Assignment 3.05- Displaying robot in V-REP

Assignment 3.12- Calculating and Demonstrating Forward Kinematics in V-REP

Assignment 3.27- Calculating and Demonstrating Inverse Kinematics in V-REP

Week One: Instructions on running a robot simulation

  1. Download V-REP from here
  2. Run the installer (make sure you have the recommended disk space)
  3. In the models tree, open Robots → non-mobile
  4. Scroll Down to find the UR3 robot.
  5. Drag two UR3 robots to the platform.
  6. In the pane on the left most side of the window, click on the scripts button.
  7. This will open a window that shows all scripts that will be run when you hit the play button
  8. While the simulation is stopped, double-click on each of the robots' scripts to open and edit it
  9. Copy the code for each robot into the corresponding script
  10. Close the script editing windows and the "script" windows
  11. Click "Play" on the top bar and watch as your robots come to life and mirror each other in real time!

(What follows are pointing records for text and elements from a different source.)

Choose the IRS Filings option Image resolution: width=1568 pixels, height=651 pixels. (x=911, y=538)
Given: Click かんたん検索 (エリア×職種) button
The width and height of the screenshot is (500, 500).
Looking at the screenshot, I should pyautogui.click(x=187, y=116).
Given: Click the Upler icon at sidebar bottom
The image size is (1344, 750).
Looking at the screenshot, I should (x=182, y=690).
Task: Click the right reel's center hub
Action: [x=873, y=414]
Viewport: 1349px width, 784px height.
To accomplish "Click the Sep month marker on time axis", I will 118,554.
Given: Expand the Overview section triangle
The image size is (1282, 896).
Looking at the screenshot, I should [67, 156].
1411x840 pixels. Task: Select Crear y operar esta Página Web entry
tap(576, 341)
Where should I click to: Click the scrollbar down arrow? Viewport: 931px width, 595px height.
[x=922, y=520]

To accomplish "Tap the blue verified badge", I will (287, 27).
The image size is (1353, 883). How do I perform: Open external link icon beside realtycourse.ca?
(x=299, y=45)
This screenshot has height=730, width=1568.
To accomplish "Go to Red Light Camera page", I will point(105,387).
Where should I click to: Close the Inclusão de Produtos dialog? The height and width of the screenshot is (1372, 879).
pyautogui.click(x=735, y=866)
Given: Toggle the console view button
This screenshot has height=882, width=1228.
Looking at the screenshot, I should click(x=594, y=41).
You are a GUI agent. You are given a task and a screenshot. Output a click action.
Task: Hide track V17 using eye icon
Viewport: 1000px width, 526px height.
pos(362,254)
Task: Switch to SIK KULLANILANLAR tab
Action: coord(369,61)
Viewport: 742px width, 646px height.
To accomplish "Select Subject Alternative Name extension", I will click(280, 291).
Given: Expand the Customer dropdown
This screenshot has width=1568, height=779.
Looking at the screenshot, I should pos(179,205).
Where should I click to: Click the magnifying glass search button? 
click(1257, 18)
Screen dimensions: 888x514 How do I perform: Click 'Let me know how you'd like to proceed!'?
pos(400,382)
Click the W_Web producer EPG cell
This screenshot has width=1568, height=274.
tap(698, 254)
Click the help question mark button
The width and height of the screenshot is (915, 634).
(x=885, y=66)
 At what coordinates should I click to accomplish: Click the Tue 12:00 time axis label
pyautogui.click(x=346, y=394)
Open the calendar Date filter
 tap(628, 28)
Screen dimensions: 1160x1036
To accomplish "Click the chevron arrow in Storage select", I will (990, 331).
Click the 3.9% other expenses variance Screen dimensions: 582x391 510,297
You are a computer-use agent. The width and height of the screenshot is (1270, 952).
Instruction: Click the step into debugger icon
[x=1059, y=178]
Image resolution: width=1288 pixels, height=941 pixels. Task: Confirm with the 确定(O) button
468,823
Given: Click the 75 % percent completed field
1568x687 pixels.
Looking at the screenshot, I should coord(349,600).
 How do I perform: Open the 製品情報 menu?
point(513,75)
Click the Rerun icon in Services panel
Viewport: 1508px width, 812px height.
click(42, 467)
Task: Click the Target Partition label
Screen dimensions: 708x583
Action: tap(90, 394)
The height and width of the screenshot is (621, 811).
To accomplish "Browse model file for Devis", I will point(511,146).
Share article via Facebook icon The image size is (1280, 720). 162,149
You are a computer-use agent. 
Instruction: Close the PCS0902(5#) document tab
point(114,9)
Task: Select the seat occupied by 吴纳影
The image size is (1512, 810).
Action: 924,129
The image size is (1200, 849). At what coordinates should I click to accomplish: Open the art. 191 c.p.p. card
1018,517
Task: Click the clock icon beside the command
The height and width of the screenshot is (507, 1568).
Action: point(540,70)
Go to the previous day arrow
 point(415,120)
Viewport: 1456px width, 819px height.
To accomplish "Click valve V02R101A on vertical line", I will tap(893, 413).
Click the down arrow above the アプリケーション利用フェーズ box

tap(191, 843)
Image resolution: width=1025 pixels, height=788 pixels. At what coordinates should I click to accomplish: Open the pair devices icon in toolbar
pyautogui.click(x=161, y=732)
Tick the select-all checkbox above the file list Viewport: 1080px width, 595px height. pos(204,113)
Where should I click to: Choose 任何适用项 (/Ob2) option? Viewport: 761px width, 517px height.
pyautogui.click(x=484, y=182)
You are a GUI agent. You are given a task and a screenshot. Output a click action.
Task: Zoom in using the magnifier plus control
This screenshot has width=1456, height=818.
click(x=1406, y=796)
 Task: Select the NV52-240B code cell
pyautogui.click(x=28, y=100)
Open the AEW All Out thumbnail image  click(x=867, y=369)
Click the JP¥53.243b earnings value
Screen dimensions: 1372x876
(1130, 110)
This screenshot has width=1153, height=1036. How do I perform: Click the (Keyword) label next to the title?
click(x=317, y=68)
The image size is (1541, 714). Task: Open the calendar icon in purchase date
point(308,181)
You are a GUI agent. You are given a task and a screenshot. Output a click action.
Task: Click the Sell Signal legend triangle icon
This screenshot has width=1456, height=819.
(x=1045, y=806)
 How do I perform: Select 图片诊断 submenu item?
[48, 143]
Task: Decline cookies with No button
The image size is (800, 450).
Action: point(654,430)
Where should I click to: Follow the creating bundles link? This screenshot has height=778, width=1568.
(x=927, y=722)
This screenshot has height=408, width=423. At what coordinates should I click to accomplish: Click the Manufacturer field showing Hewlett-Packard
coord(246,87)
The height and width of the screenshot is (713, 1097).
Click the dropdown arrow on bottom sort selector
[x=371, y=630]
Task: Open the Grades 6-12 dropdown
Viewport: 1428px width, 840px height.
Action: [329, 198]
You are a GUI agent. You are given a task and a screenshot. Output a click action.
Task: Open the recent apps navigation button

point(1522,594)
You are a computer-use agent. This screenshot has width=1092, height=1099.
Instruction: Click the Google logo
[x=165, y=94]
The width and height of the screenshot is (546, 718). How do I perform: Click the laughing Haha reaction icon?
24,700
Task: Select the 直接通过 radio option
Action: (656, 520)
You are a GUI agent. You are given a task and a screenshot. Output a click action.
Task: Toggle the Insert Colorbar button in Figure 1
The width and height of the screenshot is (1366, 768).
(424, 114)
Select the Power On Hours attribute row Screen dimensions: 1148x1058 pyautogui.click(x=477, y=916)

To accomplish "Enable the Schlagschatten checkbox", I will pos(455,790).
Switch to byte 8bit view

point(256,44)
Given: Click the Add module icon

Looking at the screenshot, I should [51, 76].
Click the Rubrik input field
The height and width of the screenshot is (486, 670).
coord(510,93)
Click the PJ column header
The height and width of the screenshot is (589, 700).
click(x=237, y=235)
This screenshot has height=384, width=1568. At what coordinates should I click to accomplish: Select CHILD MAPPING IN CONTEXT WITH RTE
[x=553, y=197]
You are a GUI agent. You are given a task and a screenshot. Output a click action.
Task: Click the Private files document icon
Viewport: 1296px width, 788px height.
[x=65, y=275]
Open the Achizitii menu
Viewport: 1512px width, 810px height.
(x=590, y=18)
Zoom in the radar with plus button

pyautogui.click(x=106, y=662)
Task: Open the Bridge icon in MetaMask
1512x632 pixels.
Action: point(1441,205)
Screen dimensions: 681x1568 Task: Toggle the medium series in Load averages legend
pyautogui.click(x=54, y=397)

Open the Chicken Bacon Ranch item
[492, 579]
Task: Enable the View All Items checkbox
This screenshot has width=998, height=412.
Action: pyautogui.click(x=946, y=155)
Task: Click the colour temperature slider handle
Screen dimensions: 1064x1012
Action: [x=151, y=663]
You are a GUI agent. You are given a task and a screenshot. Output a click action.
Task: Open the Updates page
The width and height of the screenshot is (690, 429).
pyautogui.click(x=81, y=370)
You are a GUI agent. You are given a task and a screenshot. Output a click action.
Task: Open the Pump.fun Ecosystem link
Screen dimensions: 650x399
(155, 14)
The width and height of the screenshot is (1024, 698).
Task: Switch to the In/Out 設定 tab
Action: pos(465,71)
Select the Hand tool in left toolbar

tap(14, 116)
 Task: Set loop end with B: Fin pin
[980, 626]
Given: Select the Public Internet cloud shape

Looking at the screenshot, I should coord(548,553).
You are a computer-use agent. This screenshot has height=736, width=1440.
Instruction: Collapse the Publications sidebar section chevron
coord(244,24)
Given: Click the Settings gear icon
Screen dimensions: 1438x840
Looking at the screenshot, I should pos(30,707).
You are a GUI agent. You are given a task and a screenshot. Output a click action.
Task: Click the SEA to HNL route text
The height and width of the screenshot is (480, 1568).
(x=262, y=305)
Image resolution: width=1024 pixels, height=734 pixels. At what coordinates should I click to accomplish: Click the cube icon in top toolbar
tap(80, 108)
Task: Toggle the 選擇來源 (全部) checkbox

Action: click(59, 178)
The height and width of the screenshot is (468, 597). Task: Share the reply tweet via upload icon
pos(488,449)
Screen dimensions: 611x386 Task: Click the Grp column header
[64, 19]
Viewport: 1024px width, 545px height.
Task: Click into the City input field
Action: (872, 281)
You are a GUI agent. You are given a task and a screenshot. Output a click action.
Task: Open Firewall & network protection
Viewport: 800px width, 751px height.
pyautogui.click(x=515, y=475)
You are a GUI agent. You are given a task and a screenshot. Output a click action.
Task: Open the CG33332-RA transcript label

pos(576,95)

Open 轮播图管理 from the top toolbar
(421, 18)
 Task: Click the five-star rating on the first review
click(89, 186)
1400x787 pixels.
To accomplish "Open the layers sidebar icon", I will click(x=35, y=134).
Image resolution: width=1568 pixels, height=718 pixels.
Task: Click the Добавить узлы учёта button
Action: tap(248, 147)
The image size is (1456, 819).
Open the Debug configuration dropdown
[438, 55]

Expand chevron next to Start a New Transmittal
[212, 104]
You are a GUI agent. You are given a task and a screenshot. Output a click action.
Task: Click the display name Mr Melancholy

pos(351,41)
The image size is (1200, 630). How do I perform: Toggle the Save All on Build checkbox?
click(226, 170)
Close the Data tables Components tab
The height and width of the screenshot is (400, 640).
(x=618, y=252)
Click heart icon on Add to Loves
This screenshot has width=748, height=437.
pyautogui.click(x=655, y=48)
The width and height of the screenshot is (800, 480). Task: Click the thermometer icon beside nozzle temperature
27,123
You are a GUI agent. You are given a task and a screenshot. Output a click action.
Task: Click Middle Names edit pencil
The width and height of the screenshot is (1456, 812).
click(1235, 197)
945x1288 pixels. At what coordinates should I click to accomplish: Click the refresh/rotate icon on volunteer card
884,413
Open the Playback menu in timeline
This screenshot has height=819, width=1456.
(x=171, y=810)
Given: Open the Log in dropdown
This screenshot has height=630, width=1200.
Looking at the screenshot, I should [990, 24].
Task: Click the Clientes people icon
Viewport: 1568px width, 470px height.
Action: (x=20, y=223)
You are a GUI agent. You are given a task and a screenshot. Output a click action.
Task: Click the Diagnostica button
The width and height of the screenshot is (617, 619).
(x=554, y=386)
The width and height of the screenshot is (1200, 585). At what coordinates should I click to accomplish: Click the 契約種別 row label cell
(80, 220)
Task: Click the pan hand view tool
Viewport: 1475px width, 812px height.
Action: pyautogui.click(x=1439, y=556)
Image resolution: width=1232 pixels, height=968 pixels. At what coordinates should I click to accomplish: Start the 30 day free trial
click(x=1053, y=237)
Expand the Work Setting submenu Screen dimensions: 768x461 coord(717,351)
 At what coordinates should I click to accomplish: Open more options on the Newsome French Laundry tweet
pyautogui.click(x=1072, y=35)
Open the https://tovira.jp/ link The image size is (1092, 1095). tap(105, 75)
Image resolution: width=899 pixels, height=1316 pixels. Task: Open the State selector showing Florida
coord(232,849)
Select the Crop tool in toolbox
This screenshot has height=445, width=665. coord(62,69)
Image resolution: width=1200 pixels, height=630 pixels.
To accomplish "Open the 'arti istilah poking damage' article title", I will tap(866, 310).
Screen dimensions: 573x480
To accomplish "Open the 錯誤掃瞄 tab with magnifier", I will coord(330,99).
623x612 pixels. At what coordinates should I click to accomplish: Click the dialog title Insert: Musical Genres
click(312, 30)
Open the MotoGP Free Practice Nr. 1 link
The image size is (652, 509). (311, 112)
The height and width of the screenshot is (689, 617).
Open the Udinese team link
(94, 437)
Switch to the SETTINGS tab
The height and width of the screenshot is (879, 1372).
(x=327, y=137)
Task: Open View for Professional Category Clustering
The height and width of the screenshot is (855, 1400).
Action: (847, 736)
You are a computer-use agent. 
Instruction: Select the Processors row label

Week Two: Deriving and displaying forward kinematics in a robot simulation

1. Connecting Python to V-REP

  1. Install Python from here
  2. You will also need two use an IDE for Python, we used PyCharm but you can use whatever you like
  3. Connecting Python to the V-REP simulator are is a onetime process that you will have to do before you can run the provided Python code
  4. There is an excellent video that you can use to achieve this that explains it much better than any README file could. Link to video.
  5. With that, here are some things to look out for when following the instructions in the video a. Make sure you have the right version of V-REP installed. We used educational version. If you have the player version installed then you will not be successful. b. Make sure you have the right version of Python installed. We use Python 3 and there may be potential incompatibilities using Python 2

2. Deriving Forward Kinematics for the KUKA LBR iiwa 7 R800

  1. The schematics for the KUKA robot are available in this PDF. The joint locations and orientations are located on page 10, and relevant robot dimensions are located on page 13. If you want, the maximum and minimum angle restrictions are available on page 12.

  2. From these diagrams and measurements, you can sketch a similar schematic to that shown in "ForwardKinematics.pdf", drawn in the style of ECE470 homework assignments.

  3. To derive forward kinematics, write a quick Python program in Jupyter Notebook, with your expert knowledge of forward kinematics. With this program, you can derive a spatial screw of the robot, which you can then matrix multiply by an array of thetas representing each joint angle, to derive a predicted end position frame for the robot's end effector.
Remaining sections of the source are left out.